A while ago, I was roped into handing out leaflets outside the Science Museum as apparently a lot of people gather there for the late opening session. It turned out to be true. On the last Wednesday of the month a lot of twenty and thirty somethings gather at the museum and form a very long and orderly line - it stretches back to the Natural History Museum, but there is no pushing in happening. It was odd to see a bunch of adults queuing to get into a museum. So I thought to myself I’d come back some time and check it out. I even put it on my list of things to do.


Last night, in the company of two wonderful ladies, Cathryn and Amelia, I went back to check out the museum. I arrived at South Kensington station a few minutes before 6:30, alighted there for the museums, as the cheery voice over on the tube suggests, then walked down the pedestrian tunnel underneath exhibition road, past the familiar doors of the V&A, all the way to the end, and came out at the Science Museum. I then walked back down Exhibition Road to the back on the line. The grown-ups only session begins at 6:45 and by the time we were there people must have been queuing for some time. I stood with my gloved hands in my pockets, wondering what I would actually do or see in the museum. Amelia grabbed a brochure which suggested going to the Launchpad, as we might remember it from when we were nine, and now we could go back and experience it again. Given that when I was nine I was in Sydney, I didn’t remember the hands on gallery of this museum, but I knew the concept. Amelia was excited. She remembered it. So once we progressed through the line, we headed inside, bought ourselves a glass or two of wine and made our way up through the museum to the Launchpad looking at various exhibits on the way.

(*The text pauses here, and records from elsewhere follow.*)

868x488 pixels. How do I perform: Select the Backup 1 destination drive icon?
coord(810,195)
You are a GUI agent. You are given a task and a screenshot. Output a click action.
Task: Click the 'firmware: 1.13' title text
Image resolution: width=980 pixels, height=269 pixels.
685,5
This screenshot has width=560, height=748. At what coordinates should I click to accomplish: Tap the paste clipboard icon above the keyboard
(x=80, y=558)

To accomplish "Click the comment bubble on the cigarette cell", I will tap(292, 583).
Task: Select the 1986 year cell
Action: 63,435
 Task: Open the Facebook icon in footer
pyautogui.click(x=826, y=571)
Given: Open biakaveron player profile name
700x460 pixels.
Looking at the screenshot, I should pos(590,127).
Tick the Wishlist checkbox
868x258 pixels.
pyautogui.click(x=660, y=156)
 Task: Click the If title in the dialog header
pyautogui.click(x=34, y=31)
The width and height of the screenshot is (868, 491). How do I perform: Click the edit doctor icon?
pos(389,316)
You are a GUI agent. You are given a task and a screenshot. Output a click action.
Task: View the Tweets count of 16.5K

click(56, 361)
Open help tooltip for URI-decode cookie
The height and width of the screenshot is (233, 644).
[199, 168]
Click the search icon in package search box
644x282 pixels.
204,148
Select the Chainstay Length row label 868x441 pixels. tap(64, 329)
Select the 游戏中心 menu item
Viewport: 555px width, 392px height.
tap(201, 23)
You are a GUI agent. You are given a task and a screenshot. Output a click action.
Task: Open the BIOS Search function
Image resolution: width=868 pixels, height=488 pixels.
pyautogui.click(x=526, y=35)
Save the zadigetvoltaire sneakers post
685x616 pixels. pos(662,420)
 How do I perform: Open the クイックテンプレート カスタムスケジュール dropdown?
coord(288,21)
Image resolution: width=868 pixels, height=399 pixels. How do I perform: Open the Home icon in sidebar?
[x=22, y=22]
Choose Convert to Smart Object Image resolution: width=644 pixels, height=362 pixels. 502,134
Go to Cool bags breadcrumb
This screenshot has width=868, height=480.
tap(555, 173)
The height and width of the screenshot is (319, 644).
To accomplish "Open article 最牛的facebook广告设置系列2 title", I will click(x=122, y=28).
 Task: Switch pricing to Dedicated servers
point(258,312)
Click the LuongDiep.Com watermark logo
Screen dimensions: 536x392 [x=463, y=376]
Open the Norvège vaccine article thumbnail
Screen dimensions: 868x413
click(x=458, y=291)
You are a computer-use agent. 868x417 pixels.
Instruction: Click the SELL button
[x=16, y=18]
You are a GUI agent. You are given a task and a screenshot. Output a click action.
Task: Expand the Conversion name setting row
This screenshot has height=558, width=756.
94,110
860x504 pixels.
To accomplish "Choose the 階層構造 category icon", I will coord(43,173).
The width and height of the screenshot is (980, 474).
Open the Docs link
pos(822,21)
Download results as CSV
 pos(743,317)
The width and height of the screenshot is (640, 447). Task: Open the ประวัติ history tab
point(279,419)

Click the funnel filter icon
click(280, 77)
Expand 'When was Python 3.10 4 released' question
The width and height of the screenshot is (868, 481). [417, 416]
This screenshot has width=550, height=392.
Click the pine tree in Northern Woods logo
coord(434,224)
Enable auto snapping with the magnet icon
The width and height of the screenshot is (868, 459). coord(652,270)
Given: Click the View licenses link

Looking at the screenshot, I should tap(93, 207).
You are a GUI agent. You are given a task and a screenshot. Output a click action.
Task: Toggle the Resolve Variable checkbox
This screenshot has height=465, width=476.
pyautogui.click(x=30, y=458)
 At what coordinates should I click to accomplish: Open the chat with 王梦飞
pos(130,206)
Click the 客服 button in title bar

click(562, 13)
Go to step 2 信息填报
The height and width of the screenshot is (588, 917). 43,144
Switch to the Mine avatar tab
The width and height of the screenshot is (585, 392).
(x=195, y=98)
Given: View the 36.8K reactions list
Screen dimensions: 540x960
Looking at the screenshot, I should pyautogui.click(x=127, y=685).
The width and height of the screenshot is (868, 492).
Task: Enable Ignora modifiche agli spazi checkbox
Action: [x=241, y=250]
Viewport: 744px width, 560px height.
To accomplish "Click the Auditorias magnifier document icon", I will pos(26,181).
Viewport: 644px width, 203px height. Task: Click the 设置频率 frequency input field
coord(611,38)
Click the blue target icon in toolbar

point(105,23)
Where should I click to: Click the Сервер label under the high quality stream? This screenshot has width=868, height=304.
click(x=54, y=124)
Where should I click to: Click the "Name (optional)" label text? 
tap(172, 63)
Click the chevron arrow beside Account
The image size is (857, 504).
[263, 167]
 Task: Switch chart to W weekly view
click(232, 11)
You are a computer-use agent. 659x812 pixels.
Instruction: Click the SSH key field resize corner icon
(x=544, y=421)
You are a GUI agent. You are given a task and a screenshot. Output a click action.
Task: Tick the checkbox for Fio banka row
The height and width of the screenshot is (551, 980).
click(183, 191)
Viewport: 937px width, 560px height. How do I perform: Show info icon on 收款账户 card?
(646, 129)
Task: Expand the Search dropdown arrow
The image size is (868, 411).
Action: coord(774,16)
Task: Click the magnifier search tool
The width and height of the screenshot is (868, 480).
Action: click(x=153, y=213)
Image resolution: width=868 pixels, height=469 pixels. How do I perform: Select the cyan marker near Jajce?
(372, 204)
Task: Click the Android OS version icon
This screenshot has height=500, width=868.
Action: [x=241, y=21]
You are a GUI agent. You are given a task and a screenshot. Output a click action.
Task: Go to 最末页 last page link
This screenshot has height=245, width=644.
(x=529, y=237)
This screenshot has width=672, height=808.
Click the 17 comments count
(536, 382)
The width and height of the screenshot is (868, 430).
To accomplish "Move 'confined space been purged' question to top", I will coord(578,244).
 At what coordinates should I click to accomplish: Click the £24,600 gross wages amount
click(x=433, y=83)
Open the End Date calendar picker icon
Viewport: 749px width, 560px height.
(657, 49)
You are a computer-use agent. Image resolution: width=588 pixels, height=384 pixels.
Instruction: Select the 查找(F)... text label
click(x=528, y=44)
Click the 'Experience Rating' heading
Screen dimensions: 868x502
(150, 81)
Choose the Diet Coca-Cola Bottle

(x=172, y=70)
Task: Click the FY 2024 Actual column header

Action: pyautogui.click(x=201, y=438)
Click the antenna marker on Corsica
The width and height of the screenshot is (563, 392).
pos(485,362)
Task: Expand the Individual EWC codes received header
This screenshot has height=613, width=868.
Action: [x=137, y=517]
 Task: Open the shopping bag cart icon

We had a look at iron lungs, and skin cells, and strange mathematical polyhedra things from the 18th century that we couldn’t find out anything about. There was a stunning display of old microscopes, telescopes and other bits and piece of scientific paraphernalia. We read about open lectures during the Victorian Era and looked at models of DNA. I was struck by just how much information we humans are gathering and by how much we, as a general population, know now, or have access to, yet how little I am aware of. There is an awful lot of learning, researching and experimenting going on.

And then we got to the Launchpad and I got to pretend I was a kid and it was pretty awesome. We had way too much fun. Truly. I haven’t felt like such a child in a long time, and it was ridiculously fun.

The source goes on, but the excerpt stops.